ED Briefs: AJA Pupils of the Book

ED Briefs: AJA Pupils of the Book

Pupils of the Book

Both Atlanta Jewish Academy and Torah Day School of Atlanta held celebrations in January to mark the presentation of crucial books to some of their young pupils.

At AJA, second-graders each received a chumash, containing the Torah portions and their accompanying haftorah pieces of Scripture, to honor their achievements in Torah learning.

Led by teachers Lian Shalom, Cheryl Kunis and Miriam Fuchs, the second-graders acted out the escape from Egypt, including crossing the Red Sea, and the giving of the Torah. They also sang songs, including a list of all the Torah portions; played instruments; and each read from a Sefer Torah with Rav Shachar Shalom.

“Your new chumash contains all the information you need to solve the problems you encounter in life,” Associate Head of School Leah Summers told the children. “It will show you the right way to live, the right way to behave. Now you can read it yourself and discover what it’s trying to tell you.”

At TDSA, the first-graders received their first siddurim (prayer books) and celebrated with musical plays.

The first-grade girls’ original play was directed by parent alumna Rachelle Freedman in conjunction with teachers Michal Donowitz and Miriam Goldberger. The first-grade boys performed their own play, positioning them to begin davening with Rabbi Shalom Yosef Horowitz.

Also at Torah Day School, Rabbi Akiva Gross’ middle-schoolers recently taught chumash to kindergartners.

TDSA Championship

Rabbi Michael Alterman and fellow coach Charles Diener celebrate with the Torah Day School Thunder varsity basketball team after the boys won their division championship with a 39-35 win over the Museum School on Thursday, Jan. 28. The week before, the TDSA junior varsity won its division championship.


ED Briefs: 1
Photo by R.M. Grossblatt

Ben Franklin Reaccredited

Ben Franklin Academy earned continuing accreditation from the Southern Association of Colleges and Schools Council on Accreditation and School Improvement at the December meeting of Alpharetta-based AdvancED’s Accreditation Commission.

Ben Franklin, in the Emory University area, has held accreditation since 1992.

“Accreditation demonstrates to our students, parents and community that we are focused on raising student achievement, providing a safe and enriching learning environment, and maintaining an efficient and effective operation staffed by highly qualified educators,” Head of School Martha Burdette said.

SACS CASI grants accreditation for five years, based on an evaluation by a team of professionals against the organization’s standards and the implementation of a continuous process of school improvement.

“SACS CASI accreditation is a rigorous process that focuses the entire school on the primary goal of creating lifelong learners,” Mark Elgart, the president and CEO of AdvancED, said in a statement. “Ben Franklin Academy is to be commended for engaging in this process and demonstrating a commitment to continuous improvement.”


Emory Endowment 17th

Emory University had the 17th-largest university endowment in the nation for fiscal 2015, according to the results of the annual National Association of College and University Business Officers-Commonfund Study of Endowments, announced Wednesday, Jan. 27.

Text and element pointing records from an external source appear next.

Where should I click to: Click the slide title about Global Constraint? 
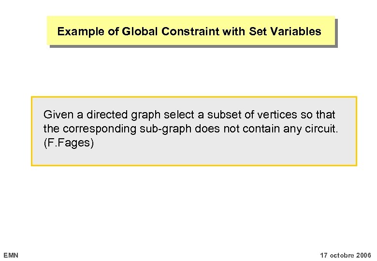[189, 32]
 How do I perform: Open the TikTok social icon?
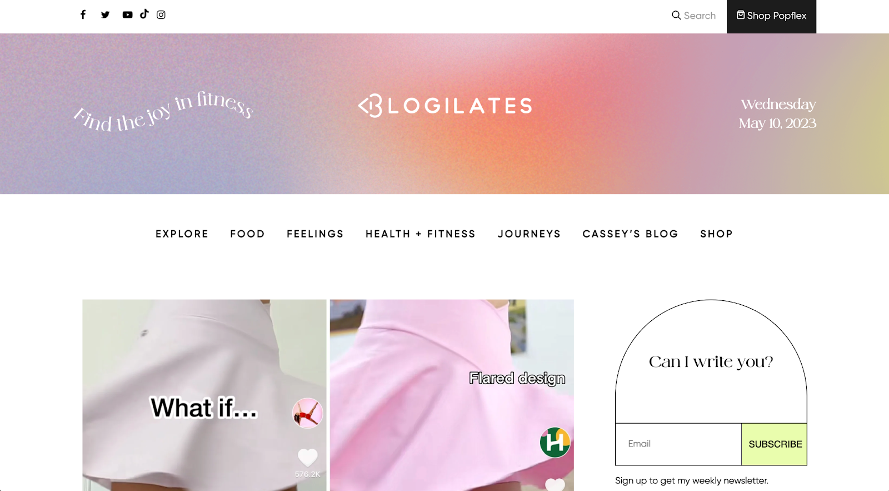tap(144, 14)

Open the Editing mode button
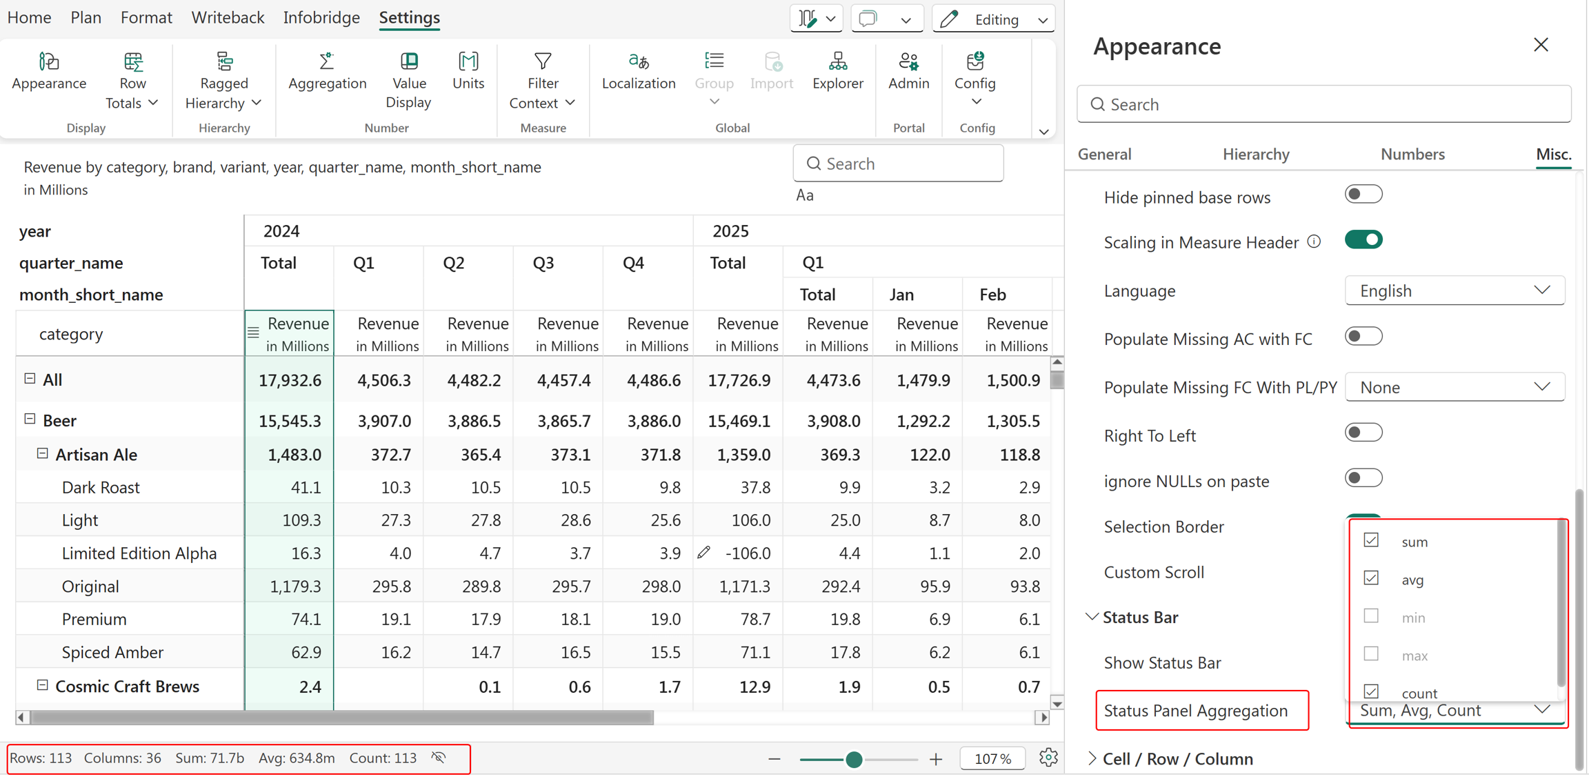coord(994,19)
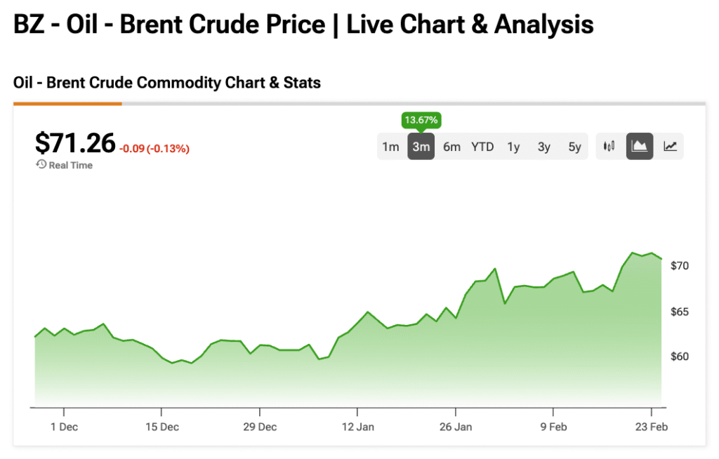Open the Commodity Chart & Stats heading

pos(167,83)
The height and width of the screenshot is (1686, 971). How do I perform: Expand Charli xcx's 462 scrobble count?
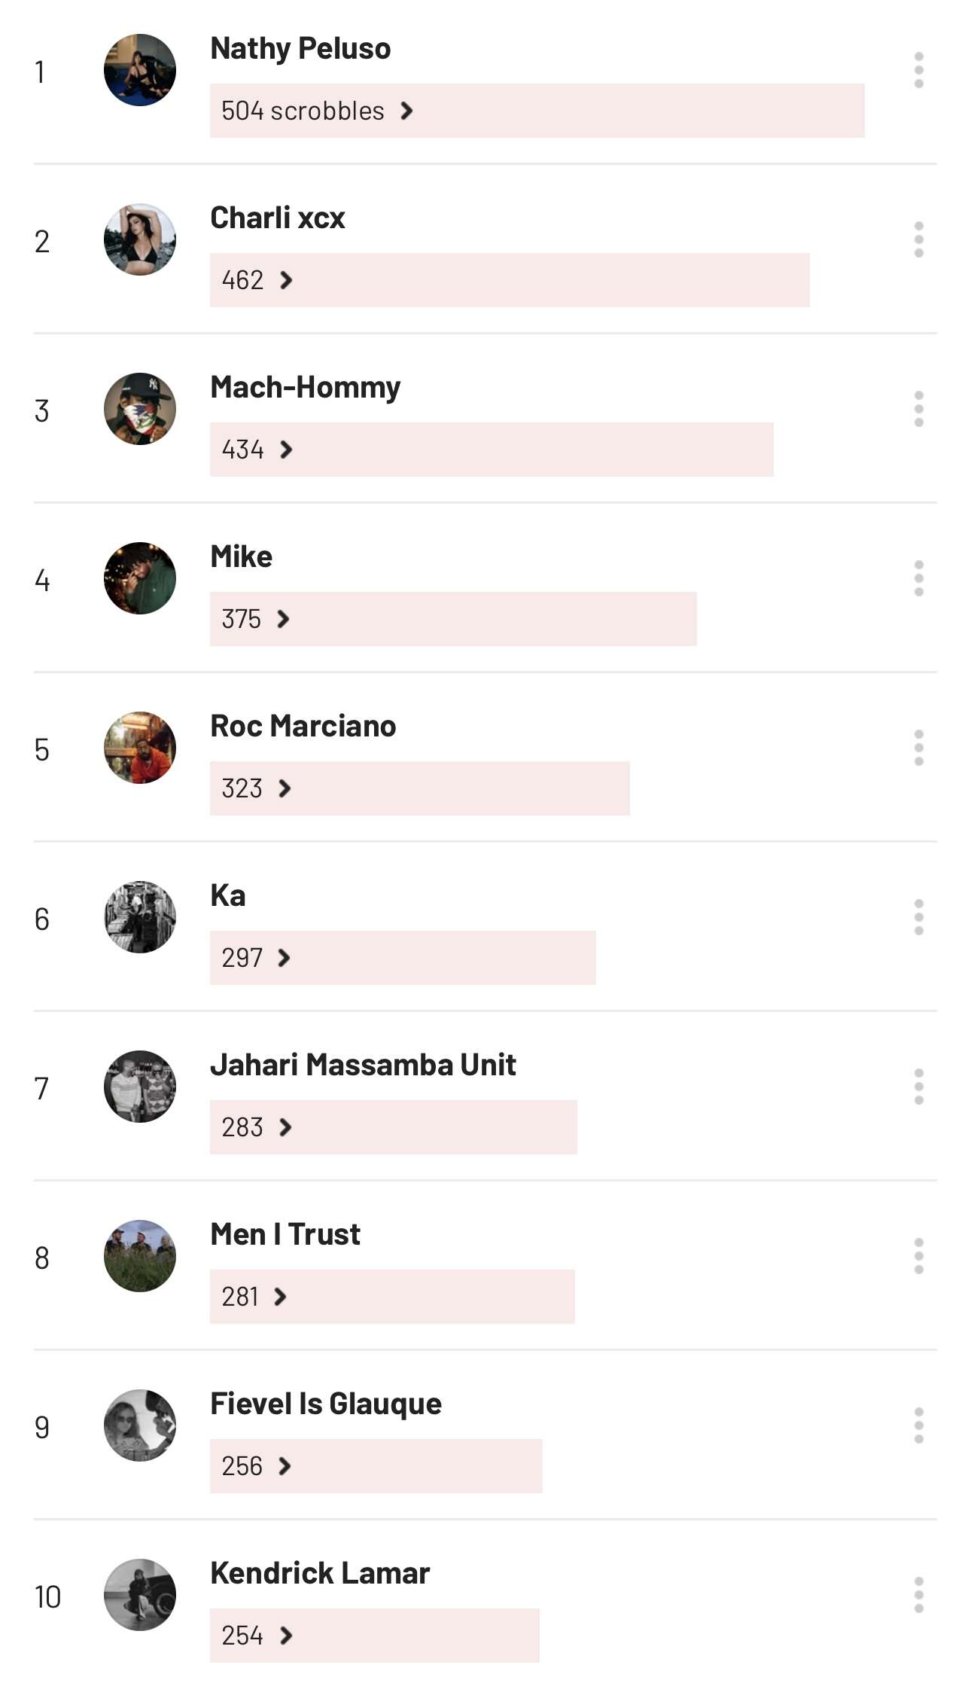click(286, 280)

Emory’s endowment had a market value of $6.7 billion, unchanged from fiscal 2014, making it one of three university endowments in Georgia worth at least $1 billion. The others were Georgia Tech at No. 47 with $1.86 billion, down 1.6 percent from $1.89 billion, and the University of Georgia at No. 92 with $1 billion, up 3 percent from $976 million.

Altogether, 93 U.S. universities had endowments worth at least $1 billion, led by Harvard University at $36.4 billion.

NACUBO reported that the average university endowment among 812 reporting institutions gained 2.4 percent from investments in fiscal 2015, compared with 15.5 percent in 2014. It was the worst year for investment returns on university endowments since fiscal 2012, when the average was a loss of 0.3 percent.

Emory had a 3.6 percent return on investments for the year ending June 30, 2015, the university said, but it distributed nearly $260 million for academic programs and research.